Shilpee Sinha, MD FACP1, Alexia Torke, MD,MS2, Rachel Gruber, MSIO,CCRP3, Barbara Nation, RN,CHPN4, Lauren McKay, DO5, Na Bo, MSPH6, Kathleen Lane, MS 7, 1Indiana University Health Physicians, Indiana School of Medicine, Indianapolis, IN; 2Indiana University Health Physicians; 3Regenstrief Institute , Indianapolis ,Indiana; 4Indiana University Health; 5Indiana School of Medicine; 6Department of Biostatistics, Indiana University, Indianapolis ,Indiana, Indianapolis, IN; 7Indiana Univeristy School of Medicine , Indianapolis ,Indiana

Meeting: Hospital Medicine 2018; April 8-11; Orlando, Fla.

Abstract number: 200

Categories: Perioperative, Research, Uncategorized

Keywords: , , ,

Background: High risk patients undergoing elective surgery are at increased risk of life-threatening complications. Also, most are under anesthesia, lacking capacity for at least that time. Despite this they often lack advance directives (ADs) or do not have them accessible in their medical records.

Methods: We did a retrospective chart review of 231 patients seen in perioperative clinics of 2 tertiary referral hospitals. In our health system, patients are referred to these clinics due to increased risk for perioperative complications. Chart reviews were performed by three raters. Demographic, medical, comorbidities (Charlson Index Revised), Revised Cardiac Risk Index (RCRI) and functional status information were determined based on the preoperative evaluation document. We assessed whether patients had a document appointing a surrogate decision maker (SDM), a living will or either type of AD present in the electronic medical record prior to surgery. The remainder of the admission/episode of care was also reviewed to assess complications in which ADs may be relevant. We conducted bivariate analysis of those with/without an AD in the EMR (Electronic medical record) using t-tests for continuous variables and Fisher’s exact tests for categorical variables.

Results: Patients had a mean age of 58.7 years; 52.4% were female and 12.1% were African American. We found 15.6% of patients reported they had previously completed any AD. Based on EMR review, 11.3% had an SDM and, 10.8% had a living will scanned in to the EMR at the time of surgery. Among demographic and medical variables, only patient age was associated with higher presence of ADs (mean 64.6 vs. 57.7, p=0.018). There was no association with RCRI, functional status or comorbidities. Those with ADs were more likely to be discharged to a Skilled Nursing or Rehabilitation Facility (27.8% vs. 6.7%) and less likely to be ambulatory at discharge (77.8% vs. 93.3%, p=0.0073). There was a non-significant difference in post-op complications 19.4% vs. 12.3%, p= 0.286)
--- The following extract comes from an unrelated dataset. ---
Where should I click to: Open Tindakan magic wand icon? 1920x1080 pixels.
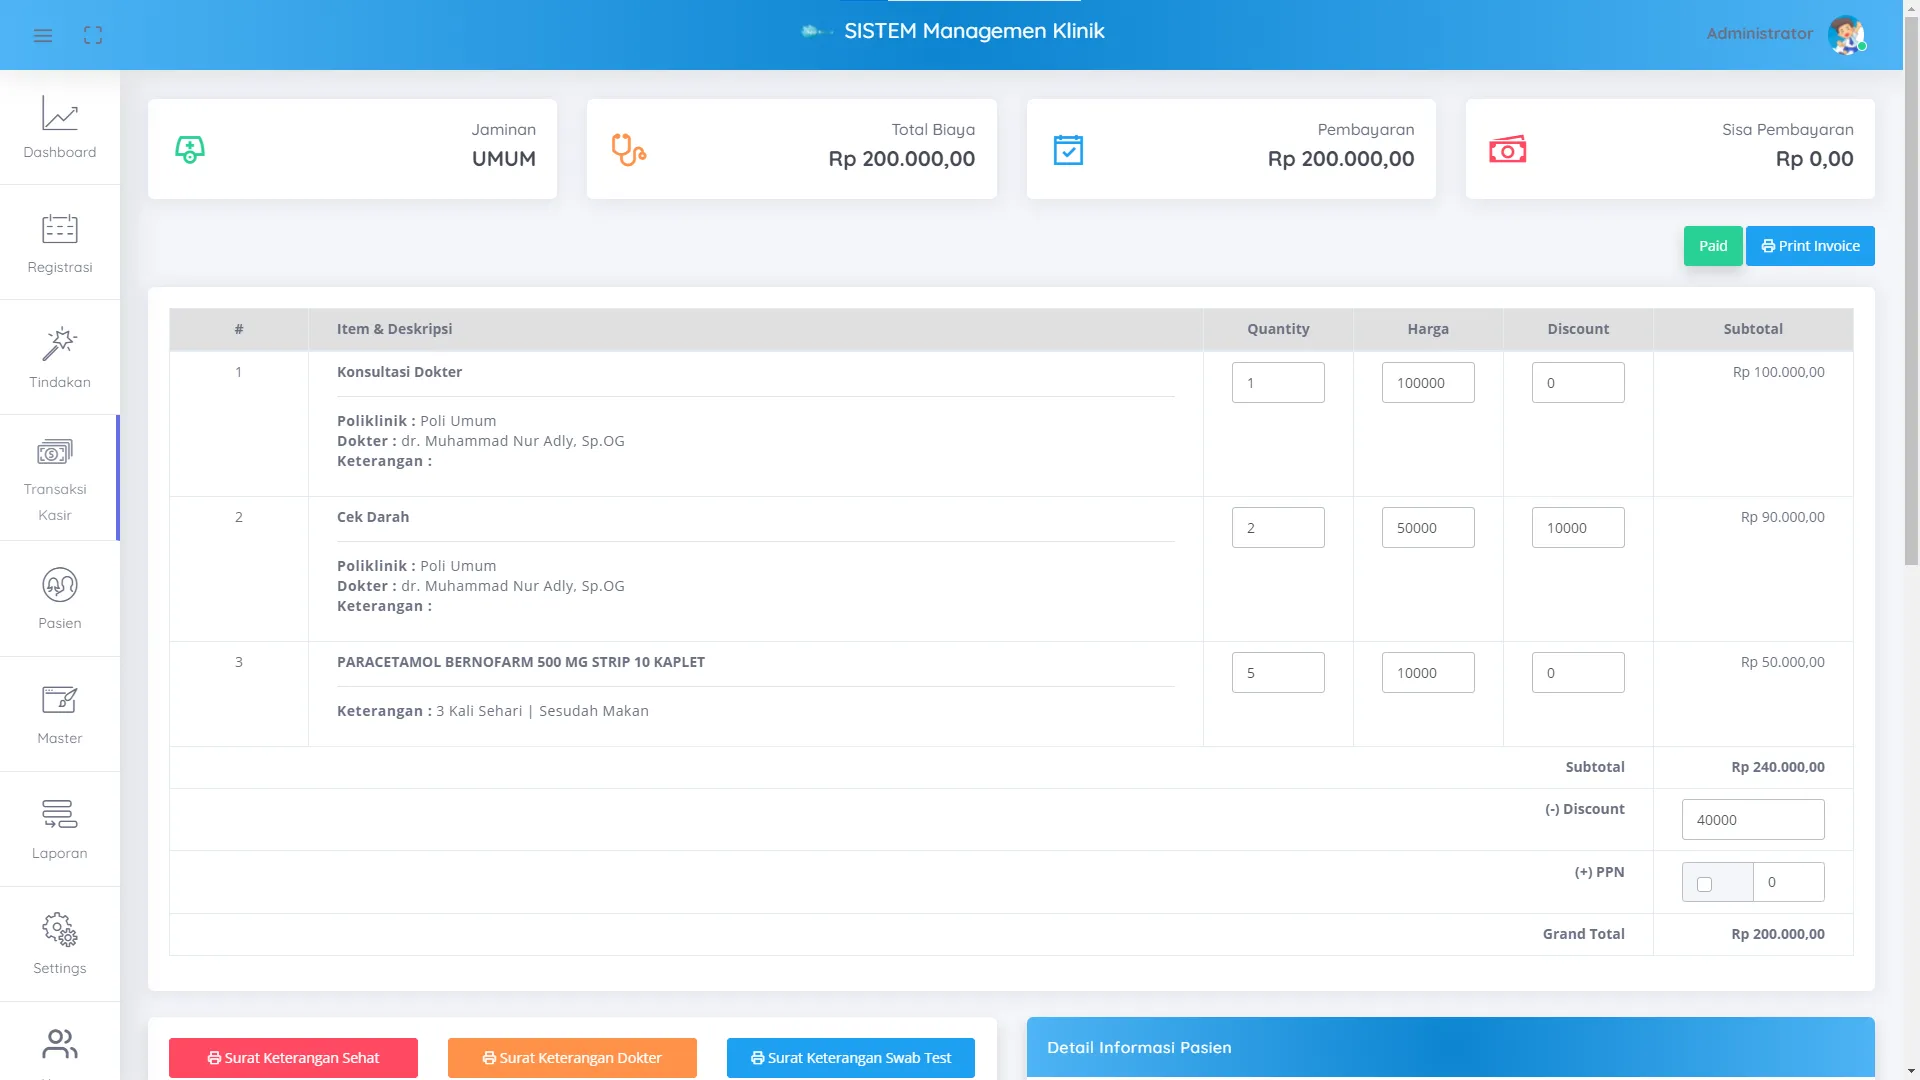click(60, 344)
Conclusions: Most patients in a preoperative clinic undergoing elective surgery lack advance directives and even fewer have them available in the medical record, despite a known risk of complications. Of variables that indicate higher risk for complications, only age was associated with higher proportion of AD’s. Medical evaluations in preoperative clinics provides an opportunity to identify high risk patients and assist with advance care planning.

To cite this abstract:

Sinha, S; Torke, AM; Gruber, R; Nation, B; McKay, L; Bo, N; Lane, KA. ADVANCE CARE PLANNING IN THE PERIOPERATIVE CLINIC: A RETROSPECTIVE CHART REVIEW. Abstract published at Hospital Medicine 2018; April 8-11; Orlando, Fla. Abstract 200. Accessed April 8, 2020.